Element and text position data:
** start **

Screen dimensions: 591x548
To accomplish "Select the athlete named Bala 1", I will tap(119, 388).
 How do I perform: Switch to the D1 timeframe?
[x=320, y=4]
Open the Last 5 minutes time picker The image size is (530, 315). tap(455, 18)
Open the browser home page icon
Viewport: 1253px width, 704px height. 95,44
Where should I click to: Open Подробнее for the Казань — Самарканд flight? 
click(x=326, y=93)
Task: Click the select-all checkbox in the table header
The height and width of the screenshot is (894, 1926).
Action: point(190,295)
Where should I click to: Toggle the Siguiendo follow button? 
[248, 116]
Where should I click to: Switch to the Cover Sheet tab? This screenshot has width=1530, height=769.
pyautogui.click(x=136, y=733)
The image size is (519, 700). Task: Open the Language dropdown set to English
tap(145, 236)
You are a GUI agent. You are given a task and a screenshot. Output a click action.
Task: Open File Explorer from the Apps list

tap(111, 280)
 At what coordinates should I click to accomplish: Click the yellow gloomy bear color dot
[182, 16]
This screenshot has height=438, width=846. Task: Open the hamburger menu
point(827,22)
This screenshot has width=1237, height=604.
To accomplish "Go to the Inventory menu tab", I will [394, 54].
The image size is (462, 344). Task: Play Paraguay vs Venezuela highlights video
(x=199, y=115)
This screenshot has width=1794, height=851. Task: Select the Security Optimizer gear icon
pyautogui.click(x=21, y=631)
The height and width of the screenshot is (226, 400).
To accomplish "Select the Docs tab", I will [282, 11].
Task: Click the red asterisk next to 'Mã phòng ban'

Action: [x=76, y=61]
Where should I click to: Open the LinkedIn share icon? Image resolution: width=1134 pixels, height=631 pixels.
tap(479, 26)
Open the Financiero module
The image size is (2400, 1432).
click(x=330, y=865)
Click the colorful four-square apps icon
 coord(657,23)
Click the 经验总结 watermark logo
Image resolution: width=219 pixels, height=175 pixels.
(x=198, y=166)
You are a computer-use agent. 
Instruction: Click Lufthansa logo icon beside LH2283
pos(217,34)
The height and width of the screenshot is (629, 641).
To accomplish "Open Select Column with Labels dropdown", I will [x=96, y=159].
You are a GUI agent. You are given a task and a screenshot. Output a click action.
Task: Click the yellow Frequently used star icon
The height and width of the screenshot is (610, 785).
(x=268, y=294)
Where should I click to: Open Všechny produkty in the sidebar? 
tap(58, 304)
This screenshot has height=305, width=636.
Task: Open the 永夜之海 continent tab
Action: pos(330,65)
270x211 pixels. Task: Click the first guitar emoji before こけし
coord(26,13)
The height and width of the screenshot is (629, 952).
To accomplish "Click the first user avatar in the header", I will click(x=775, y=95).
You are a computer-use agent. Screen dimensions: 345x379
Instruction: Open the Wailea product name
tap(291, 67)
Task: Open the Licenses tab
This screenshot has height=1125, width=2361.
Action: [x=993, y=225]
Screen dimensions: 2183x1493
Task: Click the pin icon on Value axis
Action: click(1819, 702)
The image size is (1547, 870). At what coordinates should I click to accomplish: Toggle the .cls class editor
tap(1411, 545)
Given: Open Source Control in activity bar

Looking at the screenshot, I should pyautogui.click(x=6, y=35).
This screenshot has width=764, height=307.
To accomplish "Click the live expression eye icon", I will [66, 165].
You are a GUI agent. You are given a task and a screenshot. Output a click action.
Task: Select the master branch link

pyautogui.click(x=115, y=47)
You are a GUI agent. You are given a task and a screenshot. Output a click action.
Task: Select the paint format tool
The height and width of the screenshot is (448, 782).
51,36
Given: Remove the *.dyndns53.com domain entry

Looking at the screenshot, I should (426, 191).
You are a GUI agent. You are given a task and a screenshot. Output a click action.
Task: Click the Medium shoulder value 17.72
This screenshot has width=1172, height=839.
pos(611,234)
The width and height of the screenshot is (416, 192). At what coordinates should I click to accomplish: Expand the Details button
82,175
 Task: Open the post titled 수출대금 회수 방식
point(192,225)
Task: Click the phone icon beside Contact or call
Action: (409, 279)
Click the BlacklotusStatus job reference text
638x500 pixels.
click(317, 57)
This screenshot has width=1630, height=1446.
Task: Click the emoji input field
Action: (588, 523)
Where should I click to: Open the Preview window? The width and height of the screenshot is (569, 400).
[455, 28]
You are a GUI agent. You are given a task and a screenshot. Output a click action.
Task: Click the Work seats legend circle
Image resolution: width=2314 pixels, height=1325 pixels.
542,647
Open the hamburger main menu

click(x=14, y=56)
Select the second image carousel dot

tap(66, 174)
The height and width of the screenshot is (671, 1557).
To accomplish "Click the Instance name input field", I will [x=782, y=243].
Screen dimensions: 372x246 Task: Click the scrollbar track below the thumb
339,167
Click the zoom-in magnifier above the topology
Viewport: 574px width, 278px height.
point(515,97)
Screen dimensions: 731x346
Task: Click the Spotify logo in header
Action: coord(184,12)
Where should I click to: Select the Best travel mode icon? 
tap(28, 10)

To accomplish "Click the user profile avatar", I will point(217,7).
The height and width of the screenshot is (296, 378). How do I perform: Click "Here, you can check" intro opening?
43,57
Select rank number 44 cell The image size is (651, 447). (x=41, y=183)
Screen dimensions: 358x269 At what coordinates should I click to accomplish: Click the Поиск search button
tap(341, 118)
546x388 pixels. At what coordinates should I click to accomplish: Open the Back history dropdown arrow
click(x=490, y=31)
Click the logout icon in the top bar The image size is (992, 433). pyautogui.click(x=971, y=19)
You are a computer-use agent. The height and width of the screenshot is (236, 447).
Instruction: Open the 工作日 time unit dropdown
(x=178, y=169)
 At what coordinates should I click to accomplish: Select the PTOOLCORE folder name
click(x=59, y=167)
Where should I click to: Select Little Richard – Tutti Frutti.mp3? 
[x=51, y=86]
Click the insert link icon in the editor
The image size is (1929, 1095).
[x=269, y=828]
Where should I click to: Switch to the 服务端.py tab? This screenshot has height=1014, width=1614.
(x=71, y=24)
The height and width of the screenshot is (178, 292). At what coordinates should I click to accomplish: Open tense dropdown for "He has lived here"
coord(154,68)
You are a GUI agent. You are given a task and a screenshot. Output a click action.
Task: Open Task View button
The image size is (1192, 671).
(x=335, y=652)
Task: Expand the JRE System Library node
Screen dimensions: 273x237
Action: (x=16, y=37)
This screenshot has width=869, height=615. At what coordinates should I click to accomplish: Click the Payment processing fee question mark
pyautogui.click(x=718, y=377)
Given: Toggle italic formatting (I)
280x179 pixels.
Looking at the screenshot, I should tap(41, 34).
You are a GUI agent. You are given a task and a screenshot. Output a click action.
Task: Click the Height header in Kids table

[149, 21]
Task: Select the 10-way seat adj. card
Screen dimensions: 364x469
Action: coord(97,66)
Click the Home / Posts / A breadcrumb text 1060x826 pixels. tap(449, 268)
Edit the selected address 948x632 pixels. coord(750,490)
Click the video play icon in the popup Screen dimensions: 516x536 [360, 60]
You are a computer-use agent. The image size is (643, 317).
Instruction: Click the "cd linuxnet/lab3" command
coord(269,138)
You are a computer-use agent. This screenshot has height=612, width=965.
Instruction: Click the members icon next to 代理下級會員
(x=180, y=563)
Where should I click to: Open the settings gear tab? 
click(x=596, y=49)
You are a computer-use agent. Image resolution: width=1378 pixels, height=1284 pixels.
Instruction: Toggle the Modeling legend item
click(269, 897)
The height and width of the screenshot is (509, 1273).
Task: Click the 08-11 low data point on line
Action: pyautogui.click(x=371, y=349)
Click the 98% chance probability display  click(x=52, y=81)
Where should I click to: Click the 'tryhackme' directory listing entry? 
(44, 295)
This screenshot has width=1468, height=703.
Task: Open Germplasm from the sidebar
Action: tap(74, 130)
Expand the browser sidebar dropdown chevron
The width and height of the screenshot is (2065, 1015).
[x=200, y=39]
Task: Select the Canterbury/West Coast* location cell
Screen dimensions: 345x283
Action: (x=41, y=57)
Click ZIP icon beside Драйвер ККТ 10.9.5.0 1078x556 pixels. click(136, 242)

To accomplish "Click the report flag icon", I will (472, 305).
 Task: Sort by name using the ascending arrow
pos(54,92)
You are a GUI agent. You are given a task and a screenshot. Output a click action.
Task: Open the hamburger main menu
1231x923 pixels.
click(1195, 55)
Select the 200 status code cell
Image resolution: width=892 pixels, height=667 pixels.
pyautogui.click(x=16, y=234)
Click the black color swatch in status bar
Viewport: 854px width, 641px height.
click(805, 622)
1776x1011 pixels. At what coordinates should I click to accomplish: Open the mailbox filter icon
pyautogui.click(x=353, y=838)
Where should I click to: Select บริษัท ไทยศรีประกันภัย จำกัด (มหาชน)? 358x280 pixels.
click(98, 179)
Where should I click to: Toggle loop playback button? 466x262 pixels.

** end **

### EXERCISE BRIEF
Reproduce the items verbatim from the line with "You are a computer-use agent. The height" up to and including the line with "click(x=59, y=167)".

### TASK SOLUTION
You are a computer-use agent. The height and width of the screenshot is (236, 447).
Instruction: Open the 工作日 time unit dropdown
(x=178, y=169)
 At what coordinates should I click to accomplish: Select the PTOOLCORE folder name
click(x=59, y=167)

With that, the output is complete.